Horner: "Seb ist noch so jung. Er darf ja gerade einmal den Champagner trinken, den er auf dem Treppchen bekommt (lacht; Anm. d. Red.). Er ist wirklich unheimlich jung und er hat gerade einmal 60 Rennen oder dergleichen auf dem Buckel."
Frage: "Würdest du es begrüßen, während der Saison etwas mehr Gelegenheiten zu haben, um Testfahrten durchzuführen?"
Horner: "Ich halte die Balance, die wir im Augenblick haben, für richtig.
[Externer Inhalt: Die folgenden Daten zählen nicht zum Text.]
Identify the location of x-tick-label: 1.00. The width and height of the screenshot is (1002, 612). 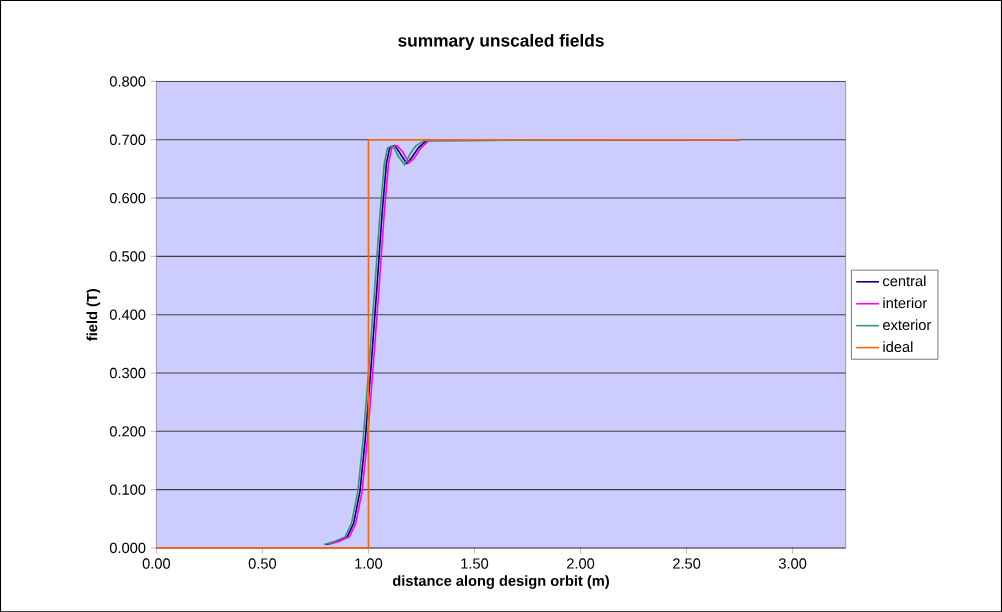
(369, 564).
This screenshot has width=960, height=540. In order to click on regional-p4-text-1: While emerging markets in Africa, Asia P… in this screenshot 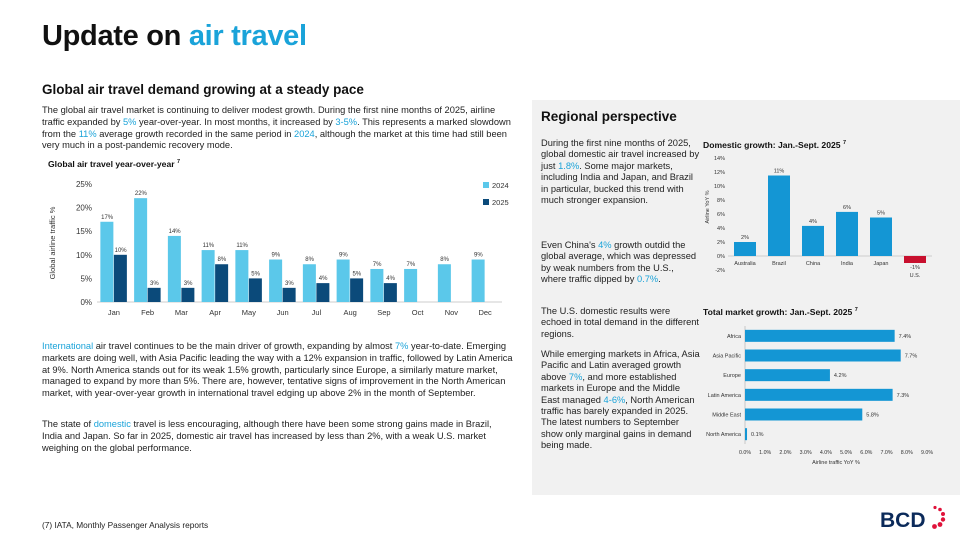, I will do `click(620, 366)`.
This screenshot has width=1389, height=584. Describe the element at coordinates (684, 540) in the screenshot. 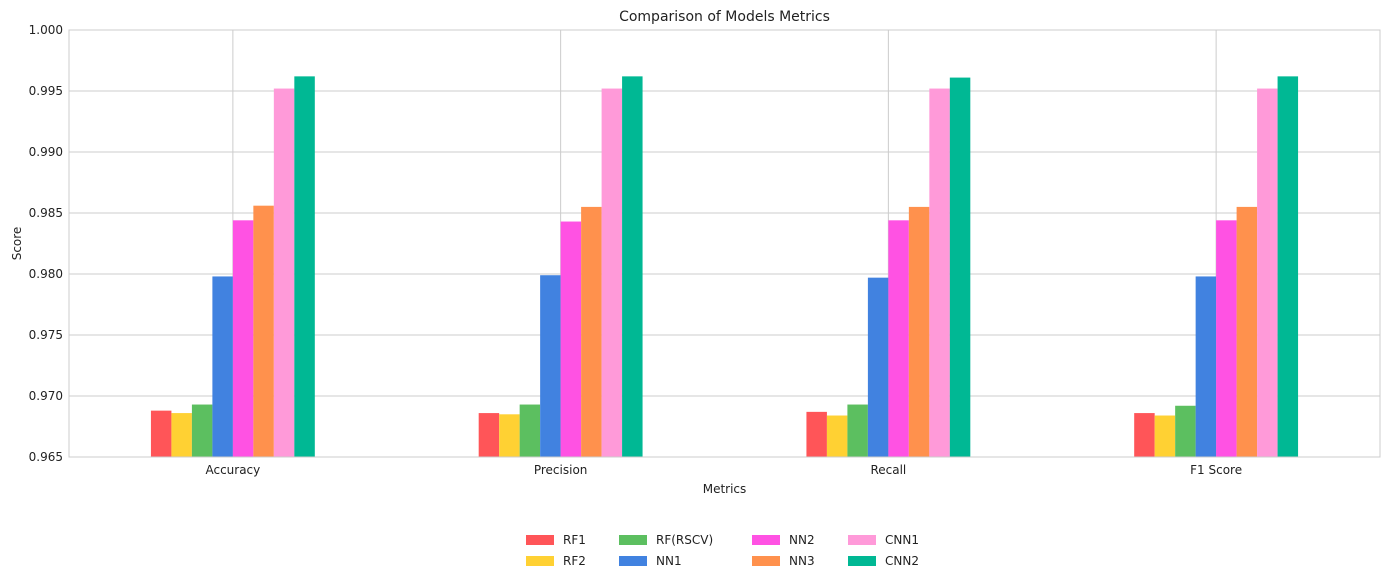

I see `legend-label: RF(RSCV)` at that location.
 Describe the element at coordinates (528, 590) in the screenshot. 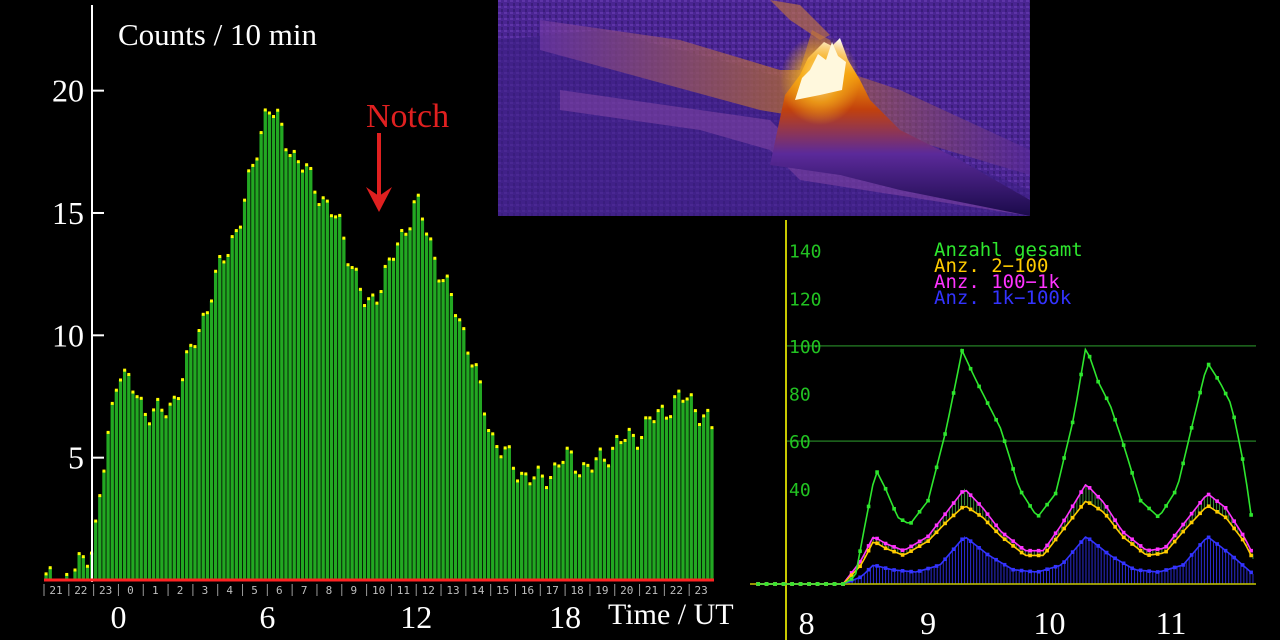

I see `histogram-hour-label: 16` at that location.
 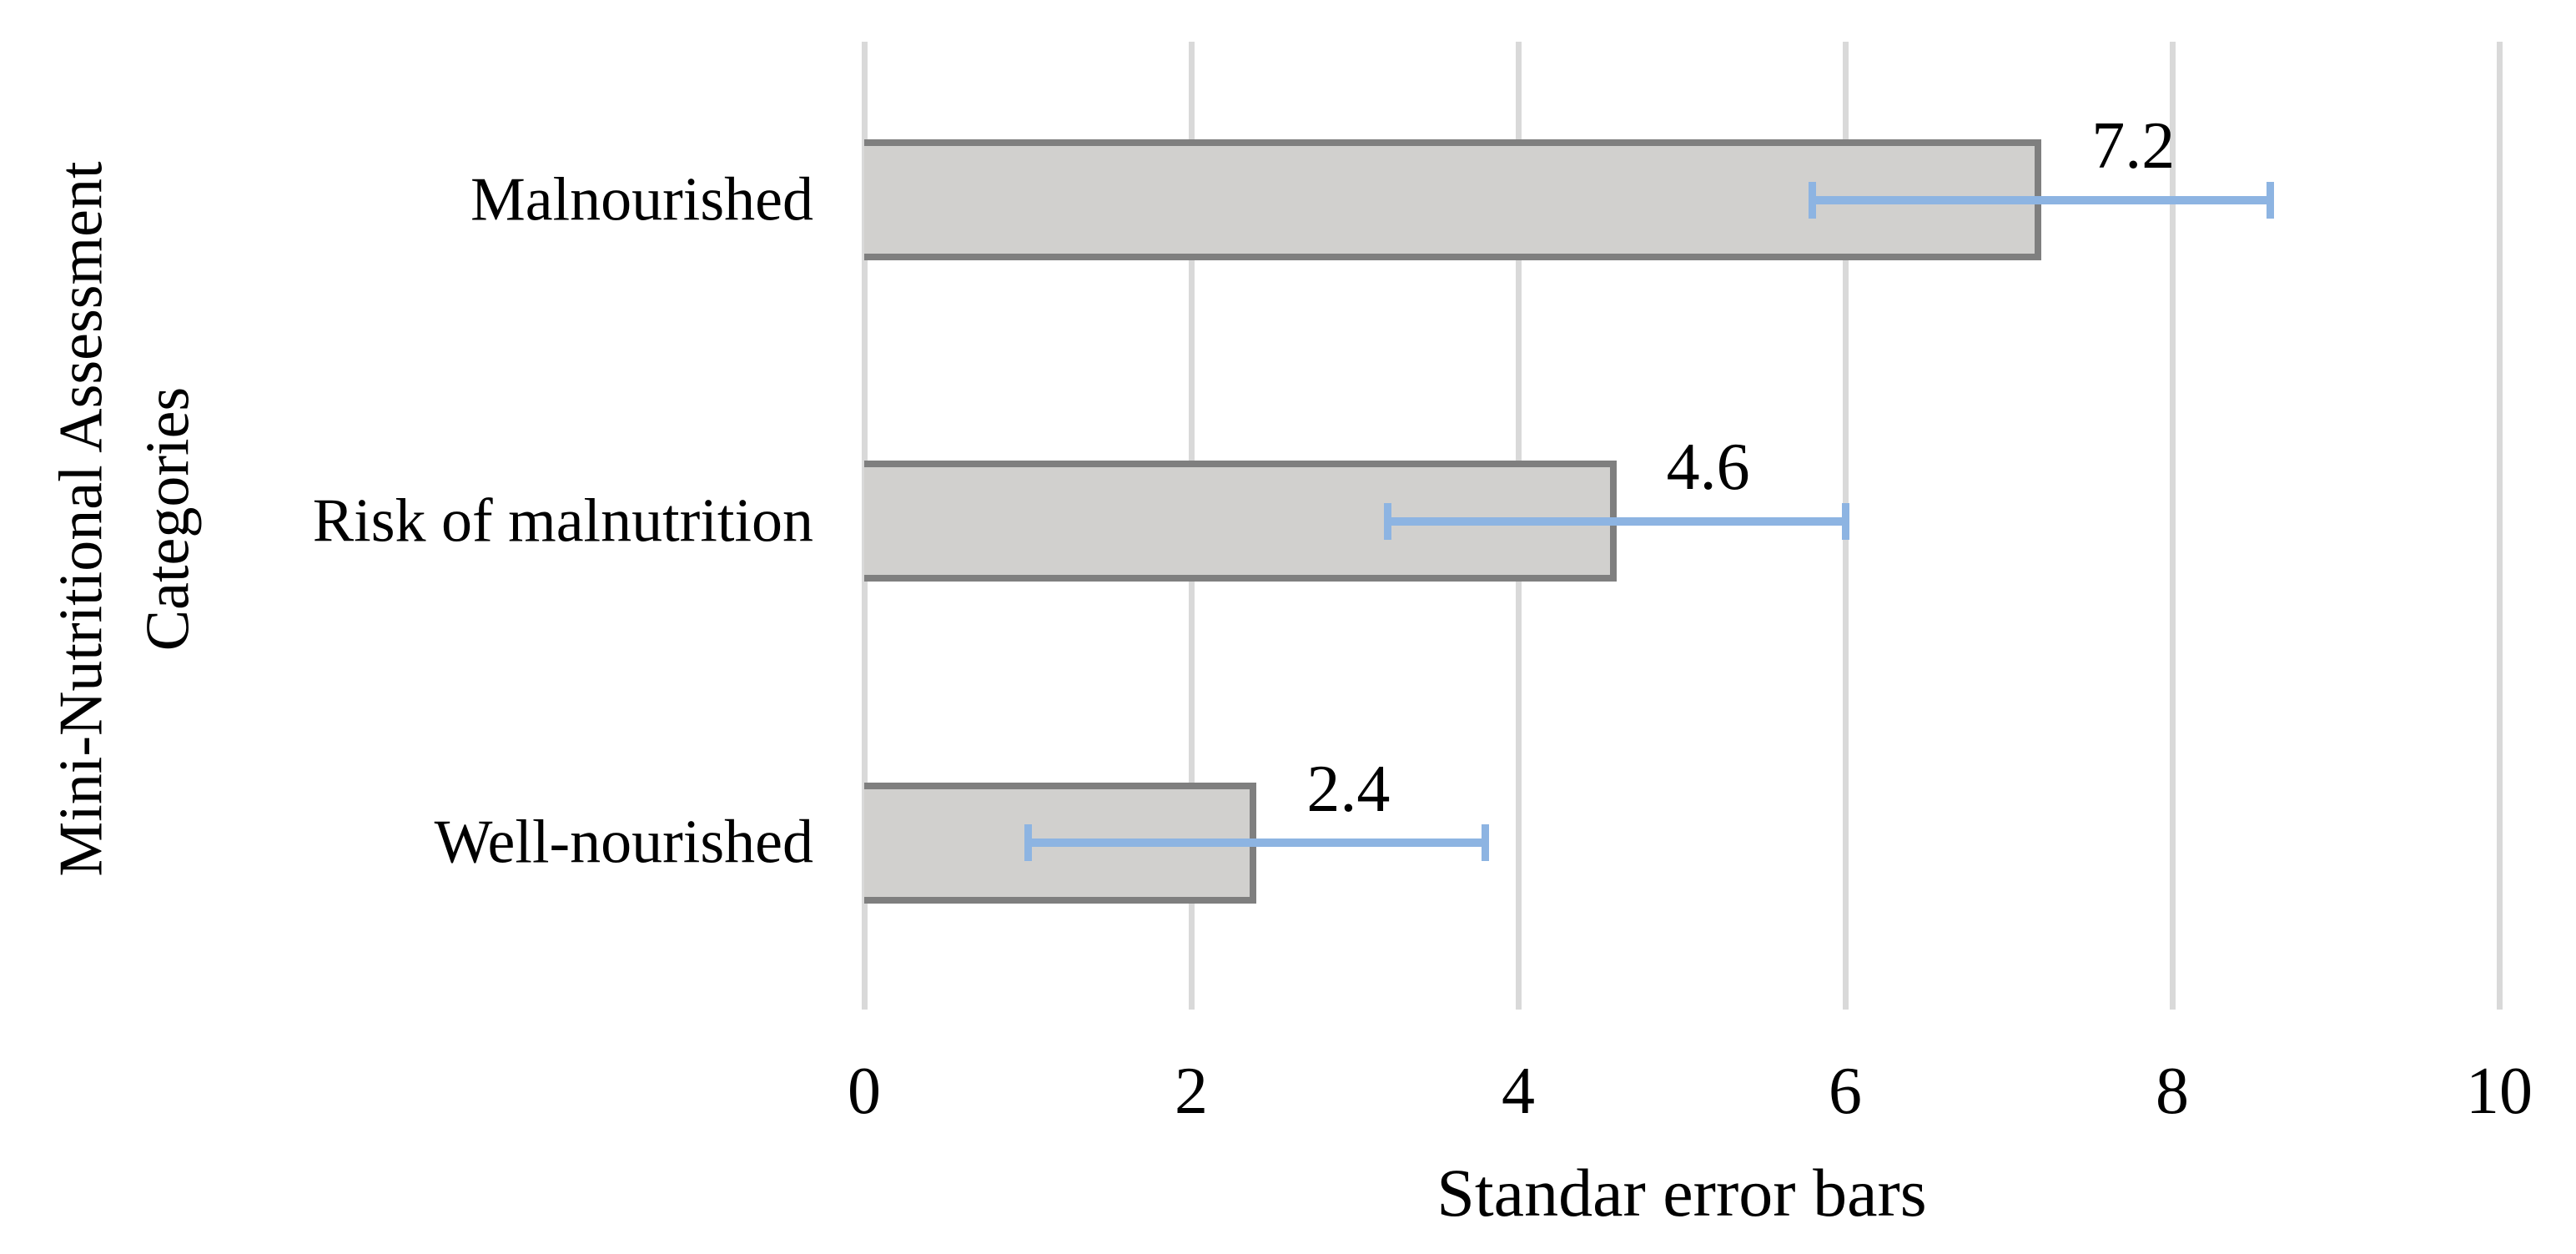 What do you see at coordinates (864, 1092) in the screenshot?
I see `x-tick-label: 0` at bounding box center [864, 1092].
Vielleicht könnte man darüber nachdenken, an den Renn-Freitagen noch etwas mehr Streckenzeit und mehr Reifen zur Verfügung zu stellen."
"Das würde die Teams dazu ermutigen, mehr junge Fahrer an den Start zu bringen. Das Problem mit Testfahrten ist allerdings, dass, sobald diese wieder eingeführt sind, auch die Testteams wieder da sein werden. Die Kosten würden in die Höhe schnellen."
"Eine der besten Kostenreduzierungen war nun einmal die Einschränkung der Testfahrten. Ich halte den Kompromiss, den wir haben, für genau richtig. Es gibt Tests vor dem Saisonstart und zum Ende des Jahres einige Young-Driver-Days. Das bringt viele Vorteile mit sich - nicht nur für die kleinen Teams, sondern auch für die kleineren Rennställe."